__Data for the task__:
· · · ·

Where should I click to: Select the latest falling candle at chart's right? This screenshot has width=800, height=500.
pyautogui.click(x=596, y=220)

· · · ·

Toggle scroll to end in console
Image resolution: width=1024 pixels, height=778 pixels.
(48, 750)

· · · ·

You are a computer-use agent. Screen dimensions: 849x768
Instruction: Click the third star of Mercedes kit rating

· · · ·

__Task details__: Lines wanted from the listing above: the line with "You are a computer-use" up to and including the line with "Instruction: Click the". Please write them out exactly, adding nothing else.

__Output below__:
You are a computer-use agent. Screen dimensions: 849x768
Instruction: Click the third star of Mercedes kit rating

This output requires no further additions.